田阮想起来了,之前有一次在办公室,把所有灯都关了,虞惊墨将他困在宽大的办公桌上,黑暗中似乎有个冰凉的东西贴着花花。

他以为是玩具,却没想到是钢笔。

还是二十万的钢笔。

田阮再也无法直视这支钢笔,“不要用了。”

虞惊墨拔掉笔帽,钢笔尖曲线优美,笔锋遒劲,是他喜欢的款式,他道:“每次用这支钢笔签名,我都会想起你的柔软,我喜欢。”

“……”

虞惊墨漫不经心的挑选其他钢笔,“弧度最好的就是这一支,我怕其他钢笔棱角分明,会伤了你。”

田阮脸蛋红红瞪他,抱过礼物盒子,“这些钢笔是我的,你别想糟蹋。”

虞惊墨轻笑,再次将青年困在自己和办公桌之间,“用在你身上,不算糟蹋。”

田阮心脏怦怦跳,明明无法直视那支钢笔,却忍不住频频去看。

虞惊墨合上笔帽,梭子状的墨绿烤漆刻金钢笔在他骨节修长的指尖翻转,“要再试试吗?”

田阮怕他不小心把二十万钢笔摔了,赶紧握住说:“不要这么玩。”

“那就这样那样玩。”

田阮耳热地瞧了眼办公室大门。

虞惊墨拿起遥控,将门上的电子锁锁上,又将电动窗帘拉上,调暗室内的灯光,晕黄如夕阳般。一般这种颜色的灯,就表示总裁下班了,底下的人可以溜了。

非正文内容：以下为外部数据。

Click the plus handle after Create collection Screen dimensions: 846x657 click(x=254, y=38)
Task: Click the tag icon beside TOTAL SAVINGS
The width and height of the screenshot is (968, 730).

“好了。”虞惊墨这就解开青年的裤子拉绳,三下五除二,就跟剥笋似的剥了个精光。

田阮:“……你这也太熟练了。”

虞惊墨拿起钢笔,笔头贴着冷白透粉的皮肤,慢慢戏弄,“熟能生巧。”

田阮哼唧一声,任他所为。

这支钢笔在过后依然是虞惊墨最喜欢用的钢笔,不是因为它的贵重,而是因为每次握住这支钢笔,就会心情愉悦。

而田阮最后荒唐一次,终于开学,正式成为高三生。

豪门小爸的魔幻高中生活,即将迎来剧终。